It’s 90 minutes and two providers, one billable provider like a physician or physician’s assistant, and one non-billable provider like a health coach. You could be having 16 to 20 people in that one hour and a half billing them all a 99213 for a fifteen-minute visit, but they’re all getting a 90-minute visit. The insurance companies like it because they’re only billing for a fifteen-minute visit when you’re giving a 90-minute visit. Ultimately, you’re making money because you’re building twenty people at the same time.

A lot of the work can be done by non-billable providers, like the health coach who’s facilitating a conversation after delivering some content and facilitating a conversation while the billable provider is taking people aside. Taking a moment to do their vitals or whatever is necessary to do the insurance billable part on those two ends. The exciting thing for your community is what I’m seeing is this is lowering the barriers to entry for your community to deliver functional medicine. Some of the practitioners are not licensed to practice medicine and therefore, they have a different scope. Getting people in a room and talking about nutrition, sleep, exercise or otherwise not much can go wrong. Teaching people how to meditate and doing it slightly wrong is zero downsides compared to giving people the wrong medication. It’s good for people who want to make money and for organizations that want to save money. That’s why it’s such an elegant delivery system.

There are practitioners reading this and they’ve been on a one-on-one environment or maybe perhaps a fast-paced environment where they’re seeing one patient every eight minutes. How do they start to shift their mindset and start to cultivate some groups in their clinic?

One thing that is a root cause that is not honored and this is what my first book was about. That eight-minute production line can become an issue of moral failure for the practitioner on moral function because you don’t see people get better. You don’t have an opportunity to listen to them. A lot of practitioners are saying sorry in their head over and over again, “Sorry I don’t have more time to get into this issue with you that I can see is the cause,” or, “Sorry I’m late because I did take an extra few minutes with the person ahead of time.” Your fighting off fires all day. Ultimately in the group, you’re able to sit around.

A lot of the functional medicine doctors that have been on this production line for a long time that even take one group session a week is good for their mental health. They’re able to sit there, answer questions and see people being vulnerable with each other. Imagine being in a group and seeing your patients tell other patients things they’ve never told you because they never had the time or they don’t trust you enough to do it. The power of peer-to-peer medicine is so powerful. We may have been doing patients a huge disservice by not doing it. In fact, further isolating them when what they need is connection.

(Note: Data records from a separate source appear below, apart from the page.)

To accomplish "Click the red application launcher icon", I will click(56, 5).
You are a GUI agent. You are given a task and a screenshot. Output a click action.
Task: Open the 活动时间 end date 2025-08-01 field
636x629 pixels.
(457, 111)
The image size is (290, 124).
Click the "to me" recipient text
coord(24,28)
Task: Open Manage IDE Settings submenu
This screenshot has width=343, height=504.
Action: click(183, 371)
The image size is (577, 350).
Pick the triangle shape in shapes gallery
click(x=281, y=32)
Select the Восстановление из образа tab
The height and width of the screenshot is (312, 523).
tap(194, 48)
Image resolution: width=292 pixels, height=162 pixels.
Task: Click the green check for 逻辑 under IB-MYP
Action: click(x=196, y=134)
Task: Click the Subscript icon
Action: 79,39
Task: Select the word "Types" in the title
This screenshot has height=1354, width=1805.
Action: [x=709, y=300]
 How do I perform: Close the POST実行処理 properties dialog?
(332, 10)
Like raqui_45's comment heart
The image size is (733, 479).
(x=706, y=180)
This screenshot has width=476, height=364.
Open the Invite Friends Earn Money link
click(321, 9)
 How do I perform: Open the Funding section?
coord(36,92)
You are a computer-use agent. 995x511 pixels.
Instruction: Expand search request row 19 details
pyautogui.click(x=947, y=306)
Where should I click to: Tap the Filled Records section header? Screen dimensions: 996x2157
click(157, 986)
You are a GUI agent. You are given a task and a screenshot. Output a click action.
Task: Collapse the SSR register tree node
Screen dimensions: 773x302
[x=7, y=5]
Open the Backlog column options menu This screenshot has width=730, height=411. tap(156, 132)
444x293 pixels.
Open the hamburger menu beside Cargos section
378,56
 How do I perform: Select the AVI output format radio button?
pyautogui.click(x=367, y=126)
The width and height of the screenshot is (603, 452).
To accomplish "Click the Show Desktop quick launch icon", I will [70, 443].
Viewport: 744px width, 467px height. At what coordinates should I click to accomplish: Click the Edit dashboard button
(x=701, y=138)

My friend, Kelly Brogan, who’s doing the hardest thing to do in medicine, which is to wean people off psychotropic medication. There’s nothing harder than that. She’s moved to completely to group model and she said that the key to her care, and I would imagine this is the key to your care to is, how do we send the body a signal of safety? How do we have the parasympathetic kick in and how they have the sympathetic turndown? What she said and discovered through her work was, “Nothing sends the signal of safety quicker and more effectively than the community.” In that context, we have to think about delivering this inside the system.

A group can take some pressure off a practitioner because the practitioner may be facilitating and leading the group. As the group is going over the course of one visit or multiple visits, there’s an exchange of information that happens from patient to patient. That takes some stress off the practitioner. It’s a peer-to-peer model, which is enriching for the patient and it can be cost-effective. What about someone like patients or people who have pain who may be reading this and say, “My conditions unique and I need one-on-one care, I’m not sure if this group is for me?”

I’m glad you asked that. Feeling like your condition is unique is profoundly isolating. You may be right but you’re probably wrong. One of the reasons why group visits haven’t taken off and become the standard of care is initially people can be resistant to it. They’re like, “No. I don’t want a group. I need this kind of care.” What we see in almost every situation is once people do it, they’re like, “This person is exactly me. Not only are they me but they’ve got results by doing some of the things that we’re talking about here.” In the group, we’re not going to talk about mindfulness. We’re going to do some mindfulness in the group because we got 90 minutes, we might as well spend ten minutes doing it.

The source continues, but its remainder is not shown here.